有料に対する無料(フリー)があっとうてきな有利をもたらすと思うのは、以下に書いているように、「フリーは何も失うものがない」という安心感です。たとえ1円でもお金が必要な場合はもはやフリーではなくなり、私たちの心の中に心理的な障壁ができてしまいます。

「タダだからとりあえずもらっとく」感覚が、以下に強力なものか。それは心理学実験でも明らかにされています。

  たいていの商取引にはよい面と悪い面があるが、何かが無料!になると、わたしたちは悪い面を忘れさり、無料!であることに感動して、提供されているものを実際よりずっと価値あるものと思ってしまう。なぜだろう。それは、人間が失うことを本質的に恐れるからではないかと思う。無料!のほんとうの魅力は、恐れと結びついている。無料!のものを選べば、目に見えて何かを失うという心配はない(なにしろ無料なのだ)。ところが、無料でないものを選ぶと、まずい選択をしたかもしれないという危険性がどうしても残る。だから、どちらにするかと言われれば、無料のほうを選ぶ。

 

 

フリーを支える社会。フリーを提供するものは、それは単に金銭的な報酬以外に、自己実現や誇りを得られることに満足感を得ています。

だからこそフリー社会は発展します。

  私が(ウィキペディアで)魅了されることのひとつは、もしも1950年、60年、70年、80年、90年、さらには2000年当時の経済学者に「ウィキペディアは成功するか?」と尋ねたら、ほとんどの人が「いいや」と答えただろうということだ。彼らはこう言ったはずだ。「無理だね。なぜならそれをやっても何も栄誉が得られないからだよ。利益もない。誰もがただ乗りするだろう。ウィキペディアがあったら読むけれど、フリーライダーの問題があるのですすんで項目を書く人間はいないはずだ」。でも、彼らはまちがっていた。フリーライダー問題を乗り越えるほどの強い喜びがあることをわかっていなかったのだ。

  要するに、私たちが報酬なしでも喜んですることは、給料のための仕事以上に私たちを幸せにしてくれる。私たちは食べていかなければならないが、マズローの言うとおりで、生きるとはそれだけではない。創造的かつ評価される方法で貢献する機会は、マズローがすべての展望の中で最上位に置いた自己実現にほかならず、それが仕事でかなえられることは少ない。ウェブの急成長は、疑いなく無償労働によってもたらされた。人々は創造的になり、何かに貢献をし、影響力を持ち、何かの達人であると認められ、そのことで幸せを感じる。こうした非貨幣的な生産経済が生まれる可能性は数世紀前から社会に存在していて、社会システムとツールによって完全に実現される日を待っていた。ウェブがそれらのツールを提供すると、突然に無料で交換される市場が生まれたのである。

**データ行**

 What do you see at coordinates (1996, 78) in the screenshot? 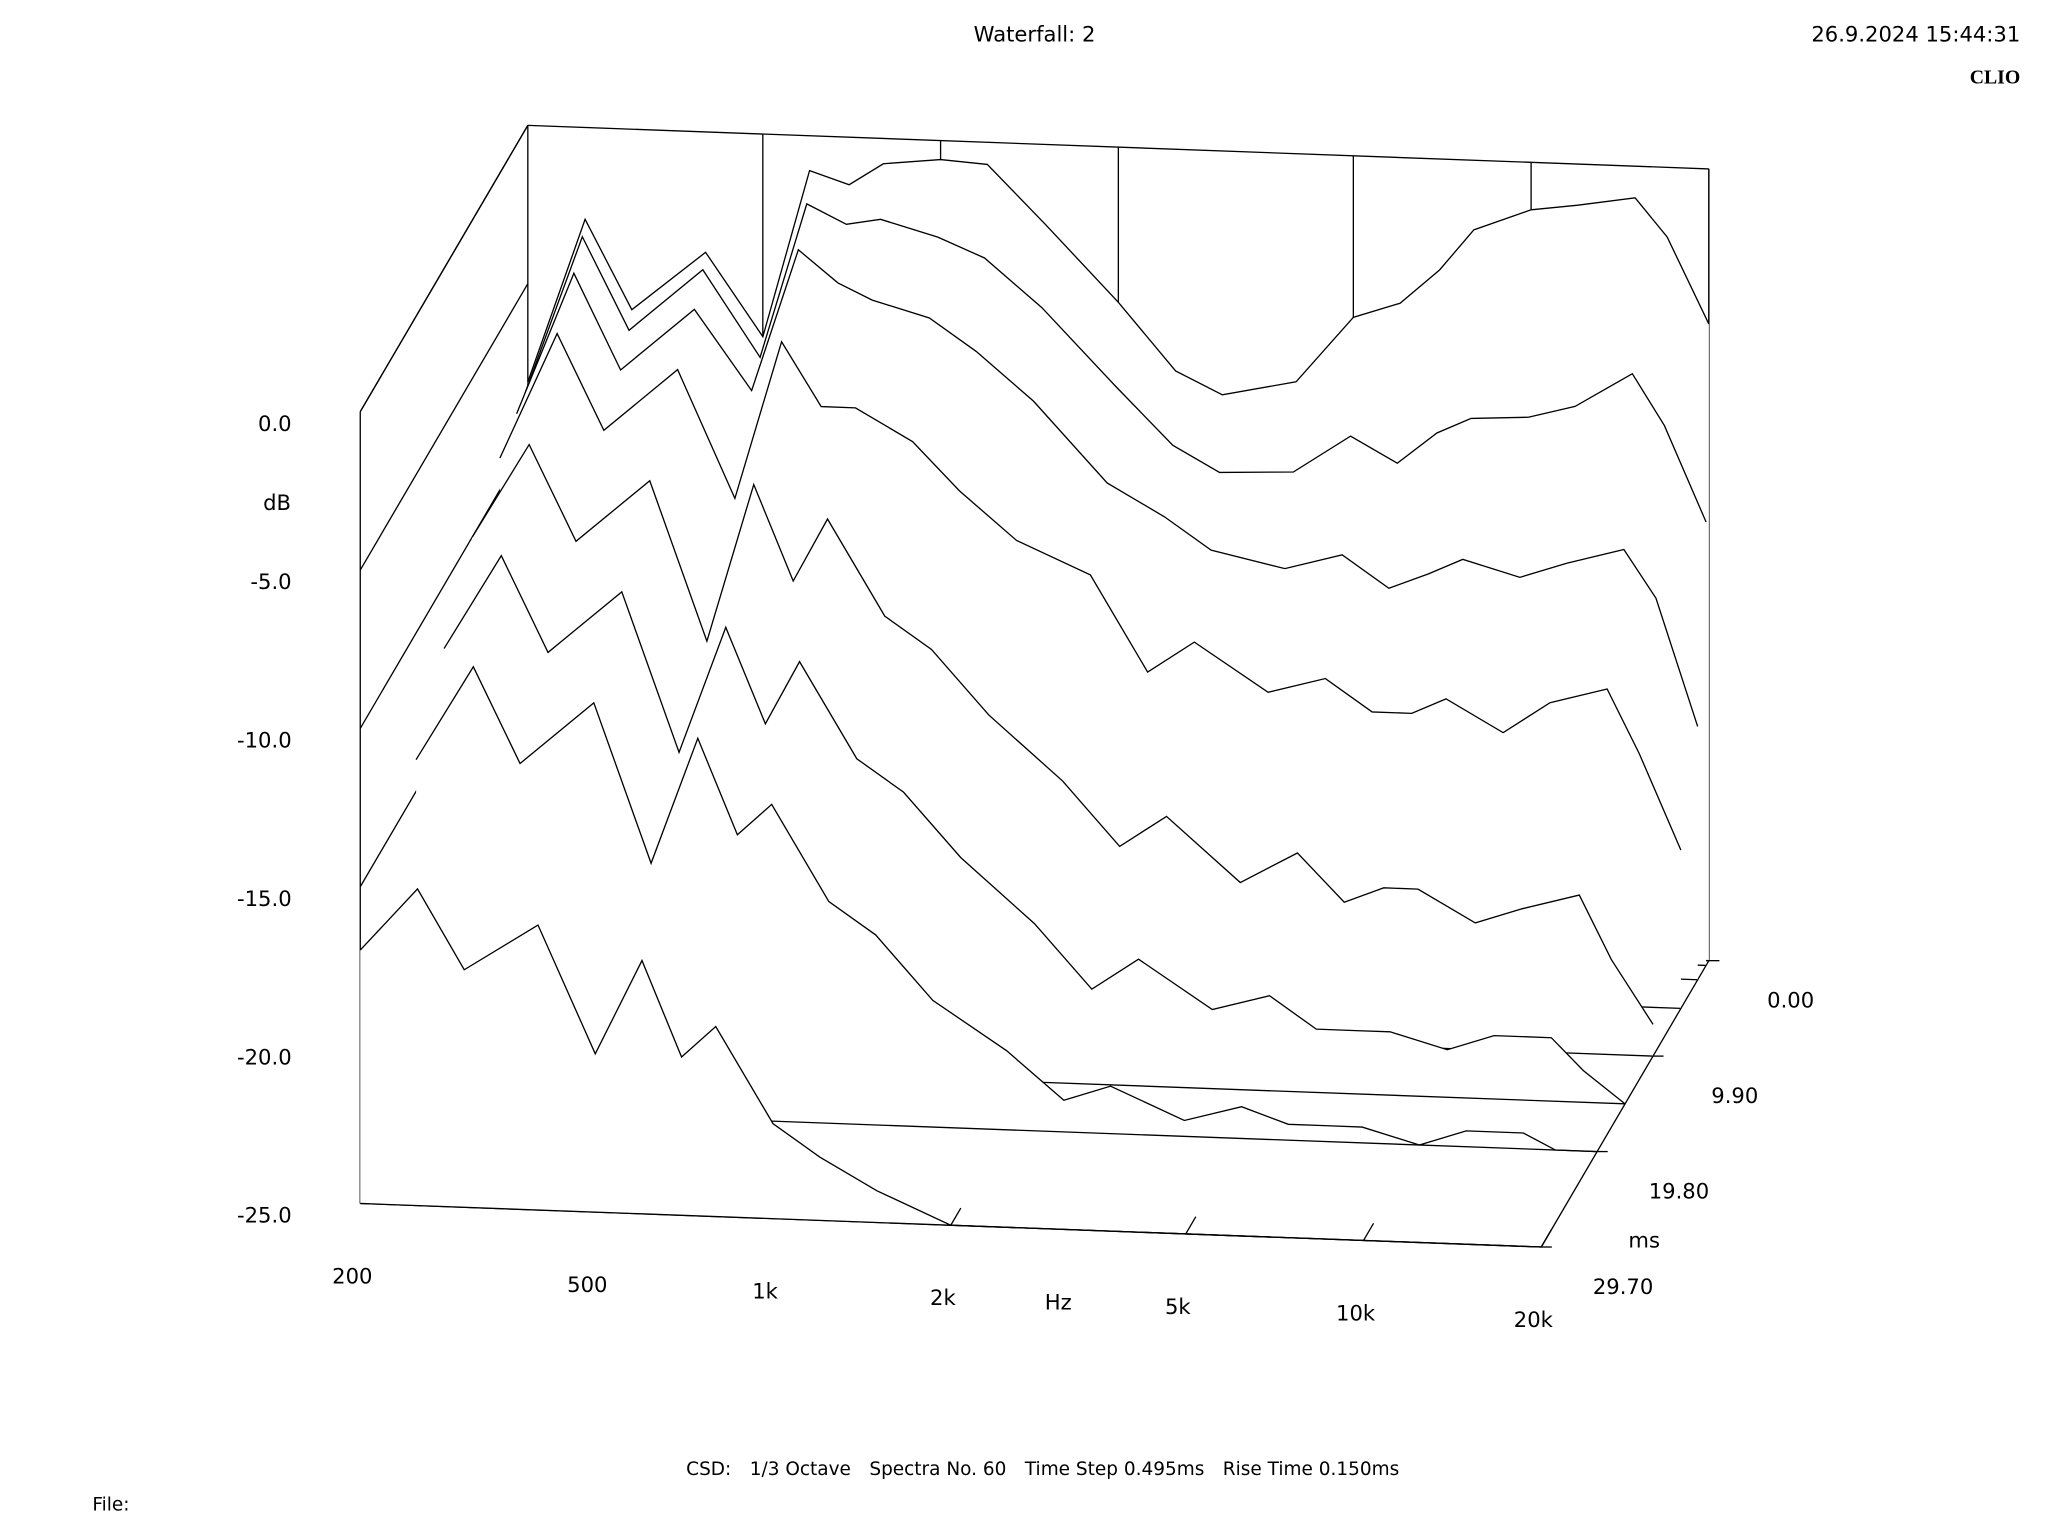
* * *
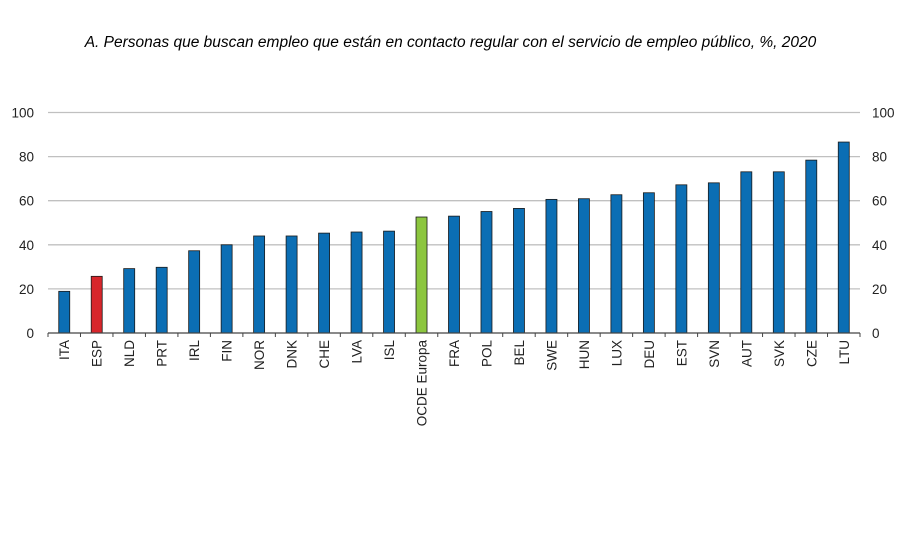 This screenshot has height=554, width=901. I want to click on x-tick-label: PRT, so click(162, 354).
* * *
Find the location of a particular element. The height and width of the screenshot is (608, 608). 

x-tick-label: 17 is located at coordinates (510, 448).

**課題**
無料(フリー)をめぐる文章を、最後の文のあとから書き継ぐこと。

**回答**
 

 

「デジタルのものは、早かれ遅かれ無料になる」と本書に書いていますが、デジタルのものは確かに年を追うごとに値段が下がっています。

そして、それは限りなく無料になり、やがてどれだけ買っても、どれだけ使ってもなくならない無限のリソースを手に入れることができるようになります。

  私たちの脳は、ムダなことに抵抗を感じるように配線されているようだ。だが、それは私たちがほ乳類だからであり、自然界では比較的珍しいことだ。ほ乳類は、動物の世界でももっとも子どもの数が少なく、その結果、私たちは子どもが大人になるまで守るために膨大な時間と手間を費やす。人間ひとりの死は悲劇であり、ときには残された者が二度と立ち直れないこともある。そして、私たちは個人の命を何よりも大切にしている。

  そのため、私たちはムダに関して非常に発達した倫理観を持っていて、気に入らないおもちゃや食べ残しを捨てることに罪悪感を覚える。その感情にちゃんとした理由がある時もある。浪費によって社会的コストが増えることを理解しているときだ。だがたいていは、たんに私たちのほ乳類としての脳が、罪悪感を覚えるようにプログラムされているからだ。

  自然界の他の生き物はそうではない。クロマグロは一回の産卵で1000万個もの卵を放出する。成体になるのは、おそらくそのうちの10個くらいだ。ひとつが生き残るために100万個が死ぬ計算になる。

 

会社内で使っている供用サーバーの領域が足りなくなった場合、よく社員全員に「要らなくなったファイルを消せ」号令がかかることがあります。ストレージの単価が下がっているのにもかかわらず「もったいない」意識が生み出すこの行動は、人件費や労力を考えると非合理的な行動をしていることになります。

「やがて無限になる空間」をみみっちく使うのは、もともともったいない意識を備える人間にはとりづらい選択ですが、潤沢にあるもの、やがてフリーになるものは、気にせずでっかく使おうぜ!でいいんじゃないかと僕も思います。

もちろん、有限であることが分かっている資源は、ちゃんと分別をつけないといけませんけどね。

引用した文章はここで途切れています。